WORK INSTRUCTIONS: Report each line in the records below that contains the word "coordinates", copying every such line in full. Match the word's case.

Items listed in a dataset:
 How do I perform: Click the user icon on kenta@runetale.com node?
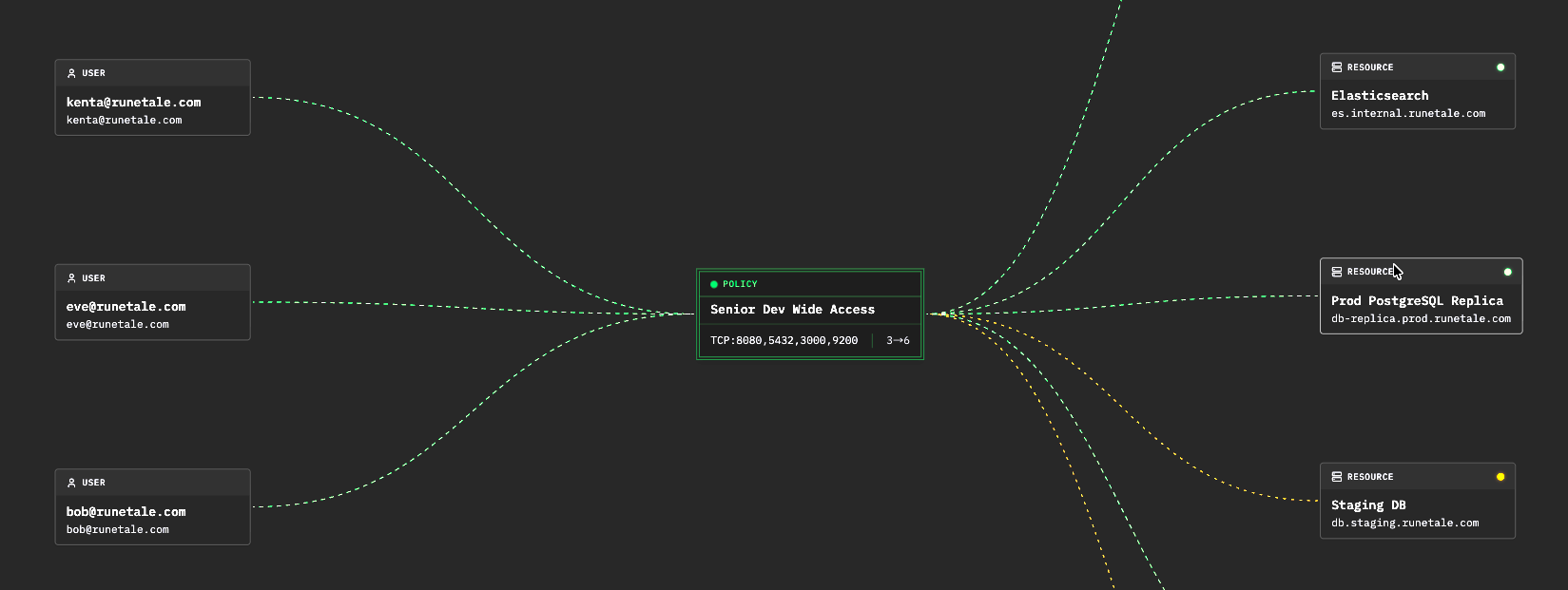[x=71, y=73]
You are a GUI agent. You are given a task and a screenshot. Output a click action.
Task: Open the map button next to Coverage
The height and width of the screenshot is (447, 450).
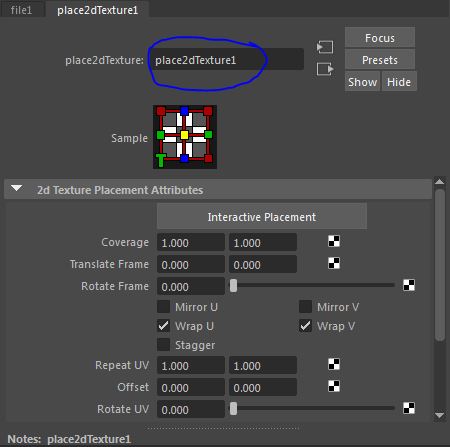[334, 241]
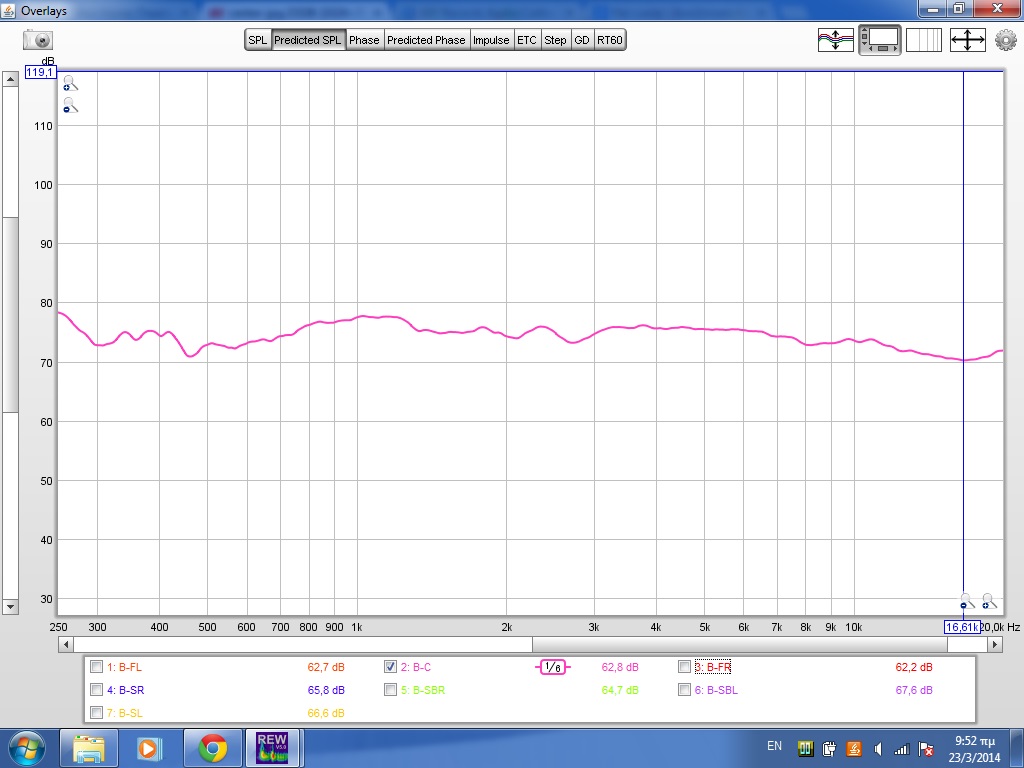Capture graph image with the camera icon
Viewport: 1024px width, 768px height.
[38, 40]
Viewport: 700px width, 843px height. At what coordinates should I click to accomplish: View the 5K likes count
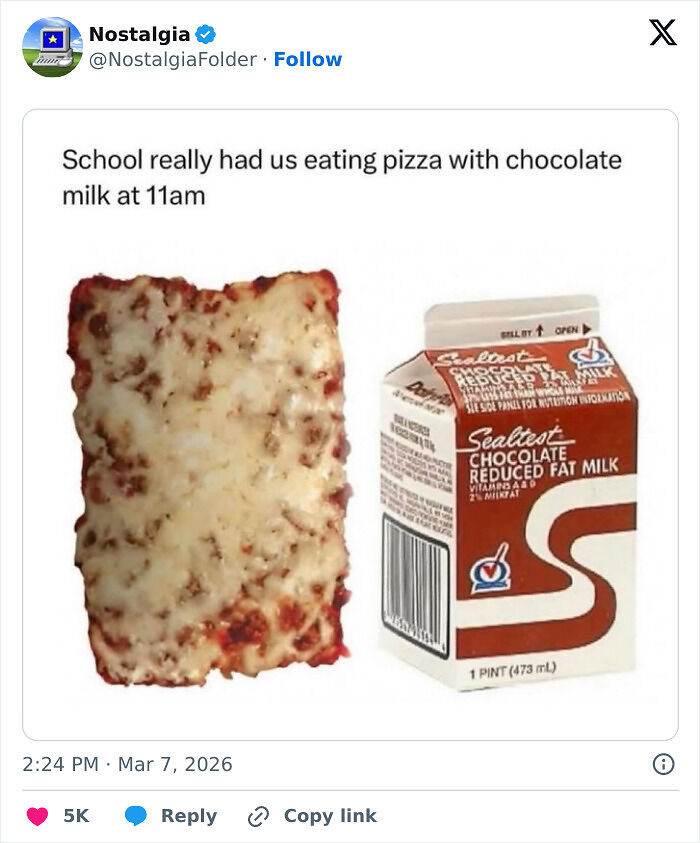coord(76,816)
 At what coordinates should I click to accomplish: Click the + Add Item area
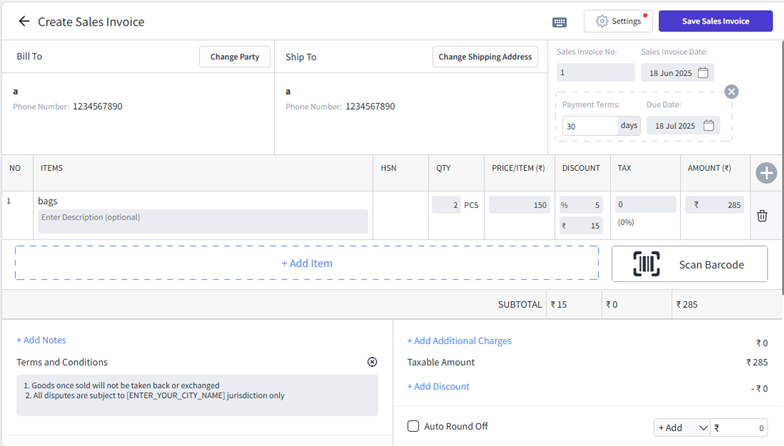coord(306,263)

CORRECT ANSWER:
Viewport: 700px width, 843px height. At what coordinates should I click to accomplish: View the 5K likes count
 At what coordinates should I click to accomplish: Click the + Add Item area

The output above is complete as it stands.